Skatta, who is also a member of the Ruff Cut band and had been involved in "production and helping people to voice properly on rhythms, because vocals is my first instrument", says his only hope is "that people will come out and try to rekindle what used to be in the days that Bloodfire was and the nowadays young people can see what Bloodfire was doing back in those days. Because a lot of people aged 20 and so would not have seen Bloodfire perform live".
According to Skatta, "20 years ago I use to jump up and down an carry on. I was fit and performing onstage was very exciting. And to see people appreciate your music, it was a good feeling and over the years you miss that, not being out there as the front person".
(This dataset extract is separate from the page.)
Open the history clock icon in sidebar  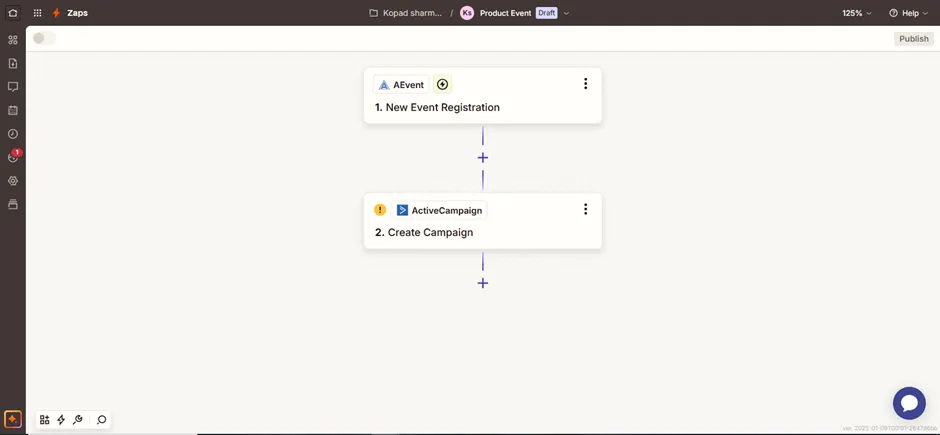[x=13, y=134]
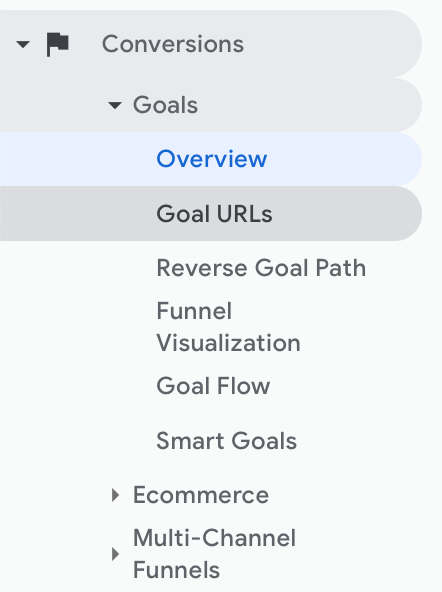The image size is (442, 592).
Task: Expand the Ecommerce section arrow
Action: pyautogui.click(x=116, y=495)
Cleveland 'Clevie' Browne, now part of the popular production duo Steelie and Clevie says "I'm really excited about this opportunity to bring back some of that feeling of showmanship to the marketplace and to allow for some of those fans of that type of offering to be entertained once more".
Bloodfire members say the music today is not quite what it was in days gone by as there are some key elements lacking.
Benjie says he believes "there is a void in the music industry for certain areas".
"Music I find now is either dancehall or culture. It's not just universal music, it's categorised now. Right now, it's repetition. I'm not knocking what is happening now, because the music is still moving forward, but there is room for variety, music should not be limited to boundaries," he said.
And while Skatta agrees, his main bone of contention is the fact that "we don't have more show bands in the music. That's missing because back then we even use to try and outdo each other - Chalice, Hot Steppers ... you go onstage you had to perform, go with something well put together, you couldn't just go up and sing".
He continued: "If you really check Bloodfire music back then ... I think they were ahead of their time. The music today is just catching up to where Bloodfire was, because even like auto-tune and those things we were using a long time ago. The tempo, the young people nowadays love fast tempo music and we use to do that ... so what goes around comes around".
Clevie, too, agreed that "Bloodfire was on the cutting edge of technology at the time when they use to perform".
"A lot of the equipment utilised then have only been modified, like the drum machine. But the style of the music was unique, so there is nothing like it today and there may never be another Bloodfire Posse. But I find that in the offerings of groups like Third World and Inner Circle (which was before Bloodfire's time), there was showmanship, unlike today where we see songs being performed without people being entertained," Clevie said.